Hollywood's relationship with generative AI has been mostly hype and disappointment, but a handful of experimental films screened at the 2026 Tribeca Film Festival suggest that the industry's path forward lies not in raw text-to-video models, but in artists wielding custom-built tools. According to The Verge's Charles Pulliam-Moore, the projects that premiered at Tribeca on June 13 demonstrated that when filmmakers use AI as a creative collaborator rather than a content factory, the results can be far more compelling than the short, visually inconsistent clips that most video generators currently produce. This shift in approach comes as several high-profile studio-AI partnerships have quietly collapsed, leaving major production houses scrambling for viable use cases beyond churning out low-quality slop.
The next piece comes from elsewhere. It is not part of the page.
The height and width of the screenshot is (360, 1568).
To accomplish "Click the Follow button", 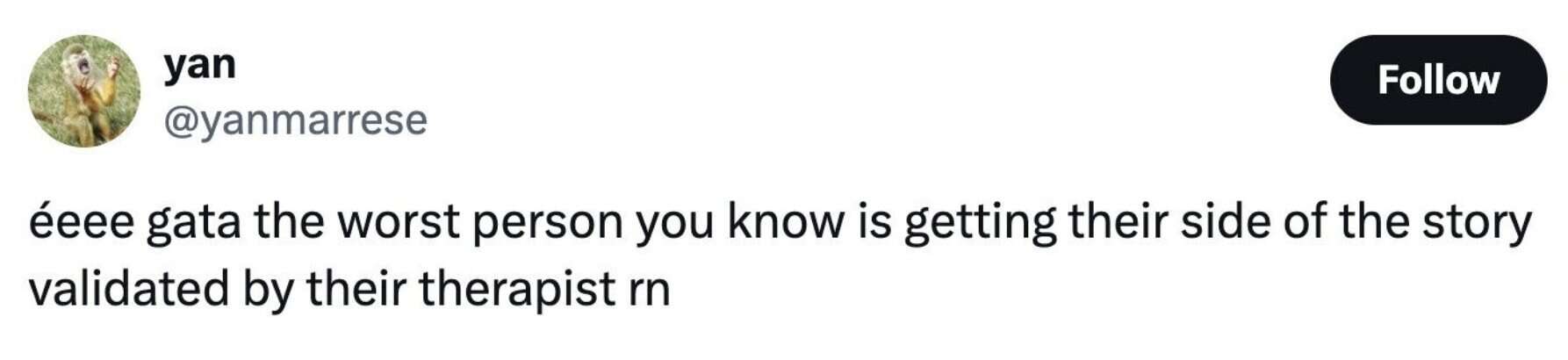I will click(1437, 80).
Not every Tribeca selection was a winner. "Roar," an animated short from Illuminai Studios, played more like a disorienting montage of AI-generated clips than a coherent film, while Asteria Film Co.'s "ChikaBOOM!" — a fast-paced fantasy about a young magician in training — suffered from uneven visuals and audio that kept it from landing emotionally. These rough edges illustrated exactly why much of the AI-generated content flooding the internet feels lifeless compared to traditional filmmaking, where every frame is shaped by deliberate human craft. The gap between algorithmic output and intentional storytelling remains substantial, even as the technology improves month over month.
The more promising projects, including concept art from "Dear Upstairs Neighbors," were built on custom-trained versions of Google DeepMind's Veo and Imagen models rather than off-the-shelf tools. That distinction matters: rather than prompting a generic model and hoping for the best, filmmakers are increasingly fine-tuning AI systems on their own visual libraries, giving them granular control over style, tone, and continuity. This bespoke approach allows directors and artists to retain creative authority while still benefiting from the speed and scale that generative tools provide.
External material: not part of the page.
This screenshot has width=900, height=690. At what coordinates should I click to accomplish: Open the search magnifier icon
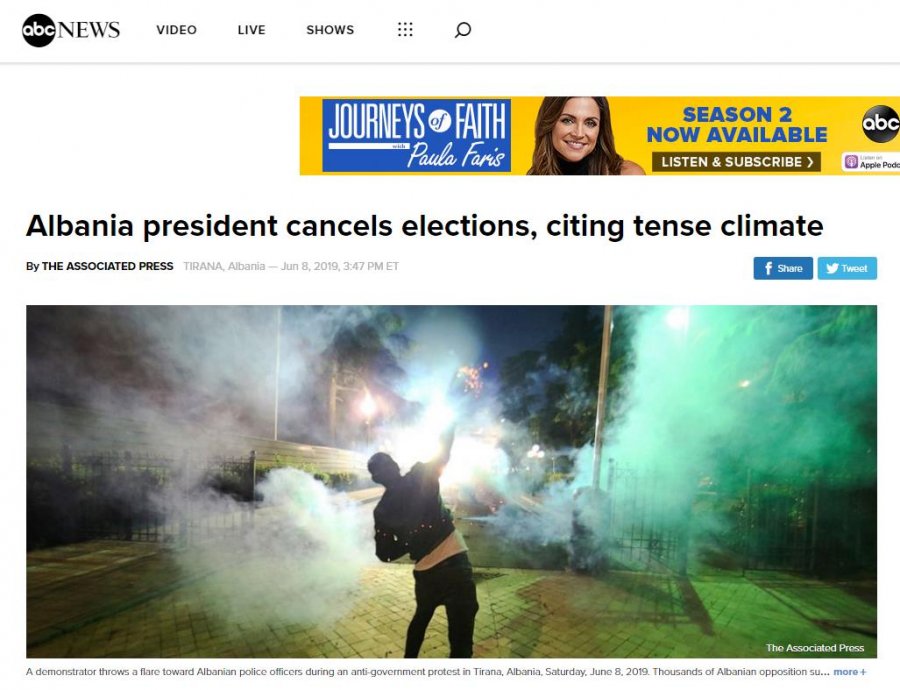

The takeaway for Hollywood is that competing with platforms like OpenAI and xAI on raw model output is a losing battle. The studios that survive the AI transition will likely be the ones that treat the technology as a specialized instrument in a filmmaker's toolkit, not a replacement for one. As Tribeca's mixed-but-intriguing slate showed, the future of AI in entertainment won't be defined by what machines can generate alone, but by how skillfully human creators can direct them.